アウシュビッツを出て、TAXIでカトビッツエという工業都市に連れていってもらった。12$に値切っ たのが少し悪い気がして、結局15$支払った。走った距離を思えば日本ならガソリン代にもならな い金額である。駅で翌日の切符を30分並んで買った。窓口はいつもの長蛇の列だ。ポズナニまで 1等で1750Ztである。400キロ近い距離なのに安すぎる。そんなに安いからポ-ランドの列車は混 雑しているのだ。ホテルに泊まろうとして、前方に見えた「ホテル・シレジア」という一番高そうなホテ ルに向かった。160$と言われた。ひえええ-っ!あきらめて安宿を探す。結局、ホテル BUDOWLANI に泊まることになる。13300Ztだった。だだっぴろいバス付のツインル-ムに案内さ れた。フロントの女性は英語が話せなかったが、ドイツ語はなんとか通じた。
貯まっている洗濯をして、シャワ-を浴びて、のんびりとバスにつかり大きな机もあったので絵はが きを書いた。それから夜の街へ出た。レストランを探して駅までやってきた。駅のレストランに入っ たが、ポ-ランド語のメニュ-がよく読めずに悩んでいると、近くに座っていた人が親切にもいろい ろ注文してくれた。ムニエルみたいな魚料理と、ポテトとトマト、それにビ-ルをとった。全部で360 Ztだった。これに比較したらホテル代は絶対ぼったくりだ。

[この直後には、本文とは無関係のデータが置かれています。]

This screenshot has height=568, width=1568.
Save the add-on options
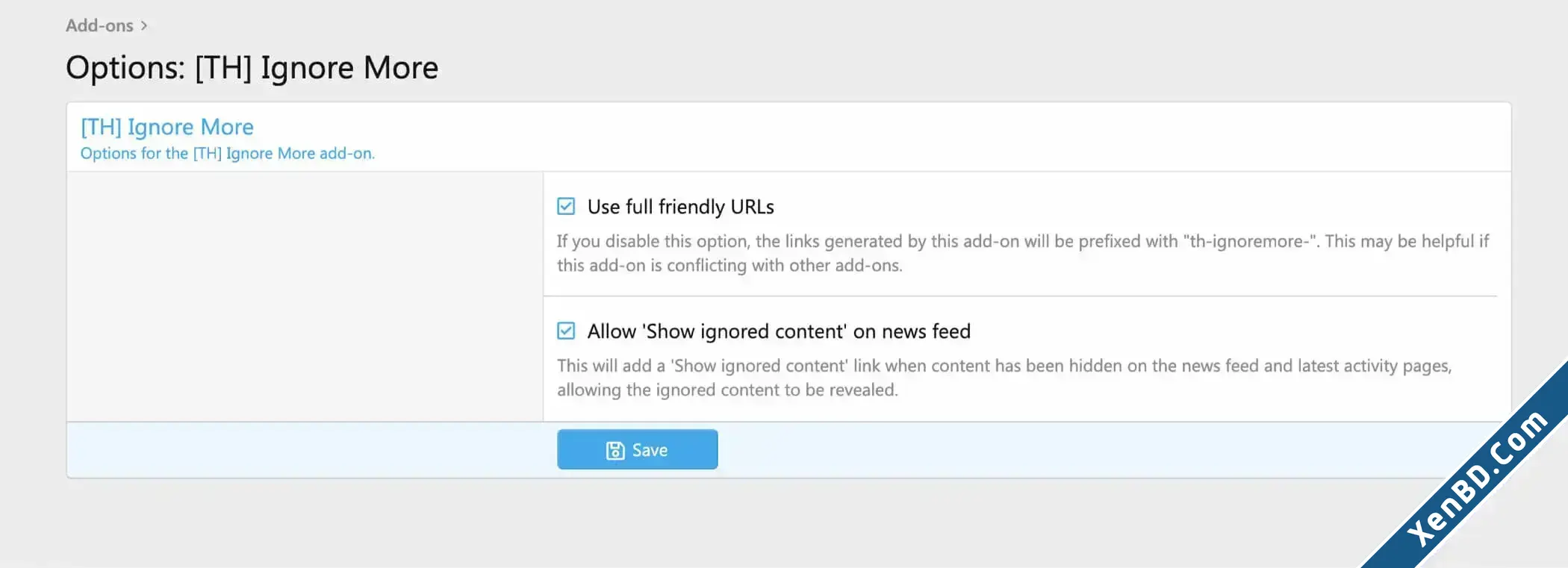[x=638, y=449]
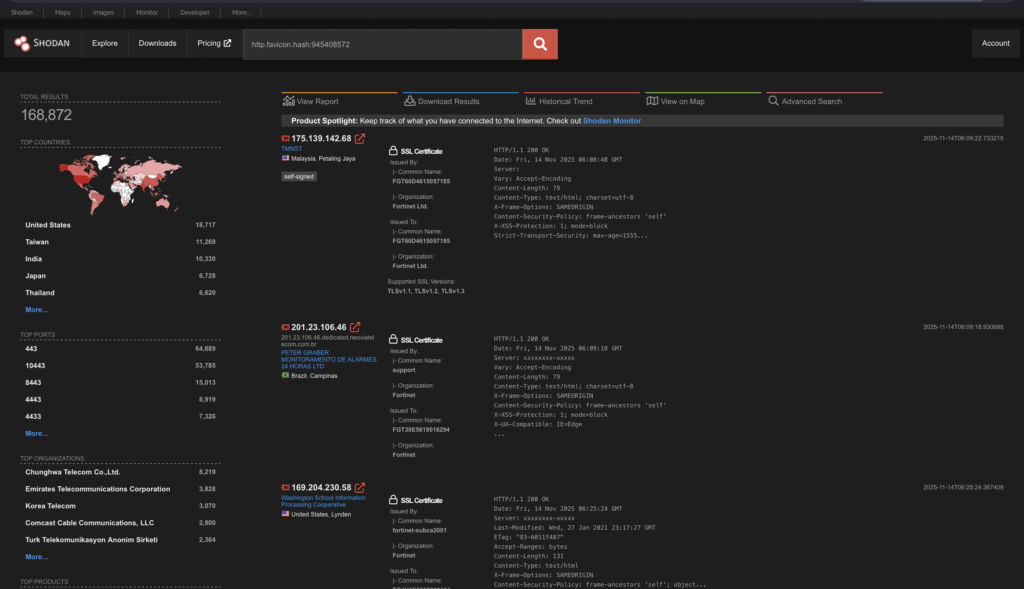Open the Downloads menu item
Image resolution: width=1024 pixels, height=589 pixels.
tap(157, 44)
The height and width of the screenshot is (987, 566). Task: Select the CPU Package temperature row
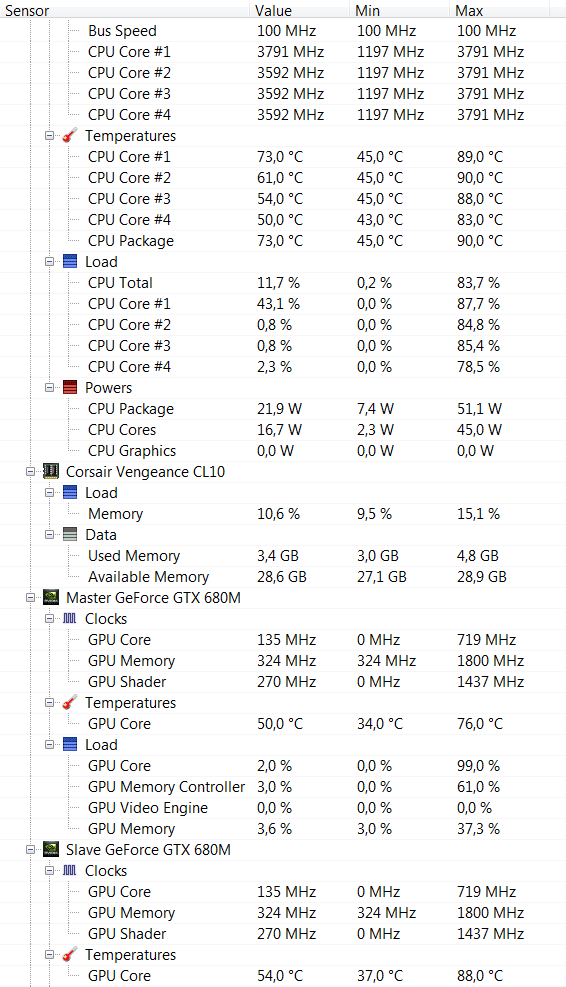pyautogui.click(x=283, y=241)
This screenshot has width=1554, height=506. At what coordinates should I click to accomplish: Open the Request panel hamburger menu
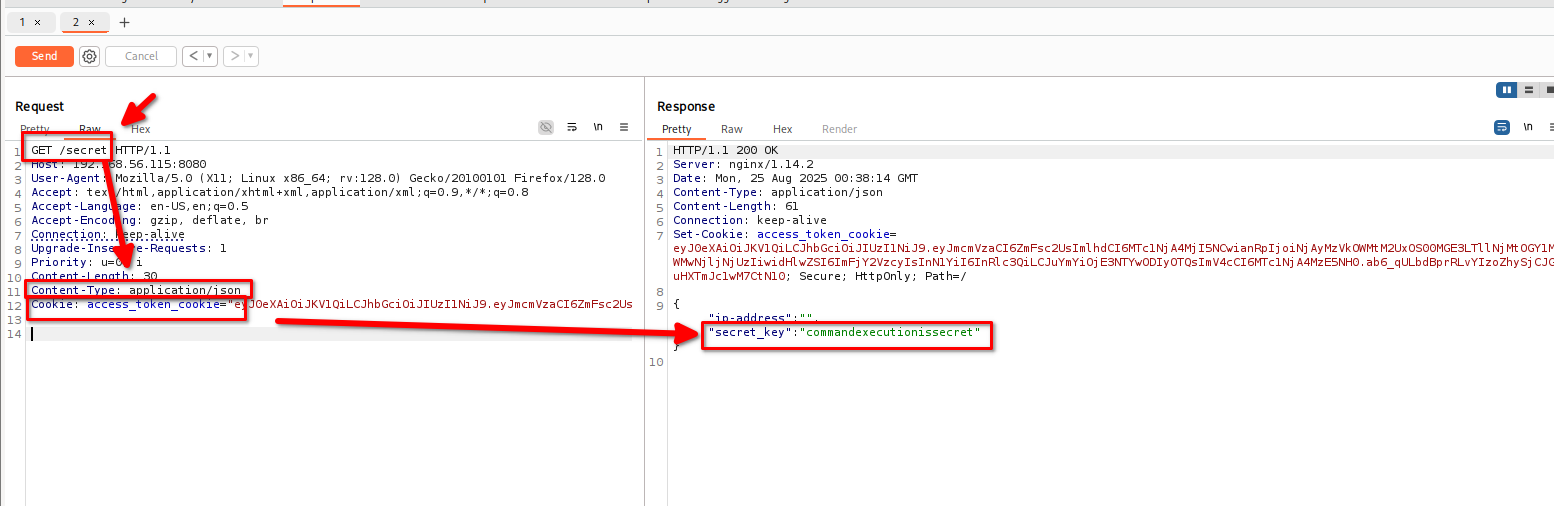click(x=624, y=127)
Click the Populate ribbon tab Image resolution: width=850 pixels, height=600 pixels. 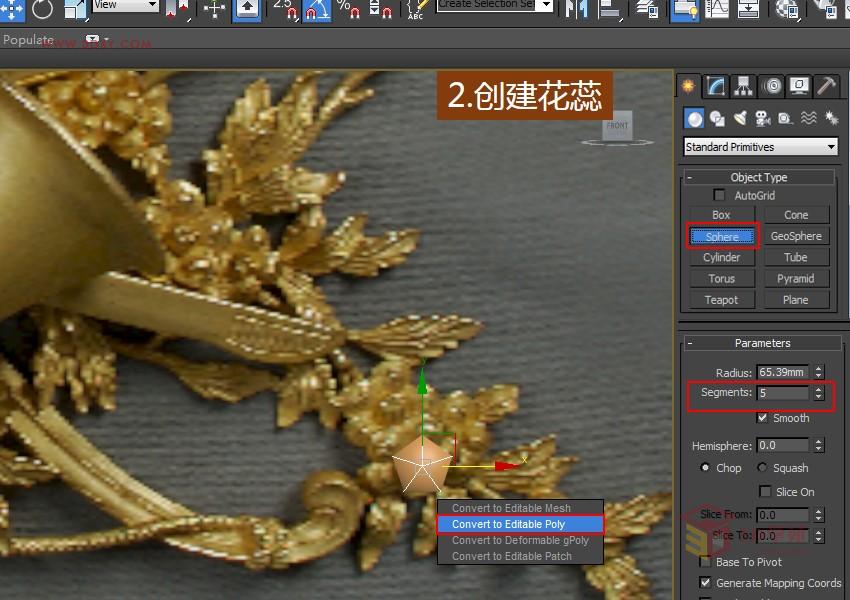(x=28, y=40)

パン屋があったので、とりあえずパンを買っておく。食糧が切れるのは悲しい。ザックの中にはいつ でもバケットとミネラルウォ-タ-は常備したい。それでもまだそんなに遅い時間ではなかった。私 は駅の構内で、なんとゲ-ムセンタ-を発見して狂喜した。(笑)
そこには、セガとかナムコとかの懐かしいゲ-ム機が並んでいたのである。1ゲ-ムは20Ztだっ た。日本円で2円くらいだ。両替して、コインを積み上げ、やりまくる。ゼビウスとか、ギャラクシアン とか1941というなつかしいゲ-ムがあった。大学生の頃、京都の北白川バッティングセンタ-に 入り浸ってゲ-ムをしていた頃を思い出した。
私が熱中してゲ-ムをしていると、じっとそばで見ているポ-ランド人の少年がいた。私は20Zt のコインを数枚出して「きみもやれば?」と勧めた。しかし、彼は「見ている方がいい……」と断ってく るので、強引な私は席を立って無理にさせてみた。彼はとてつもなく下手であっというまに終わっ た。
20Ztもあれば1食分のパンが買える。変な色付きジュ-スも飲める。その金を、ゲ-ムなんかに 浪費することが、この国の一般的な少年にとってはおそらく不可能に近い贅沢なのかも知れない。 もしもその数枚のコインを私からもらったとしても、彼はそれをもっとまともな方向に使いたいだろ う。ゲ-ムなんかに使いたくないはずだ。彼は私に向かって、いろんなゲ-ム機を指さしては「次は あれをやって……」と次々ねだった。そして、私の技を見ては目を輝かせるのであった。
夜の11時頃にホテルに戻った。絵はがきを6枚書いた。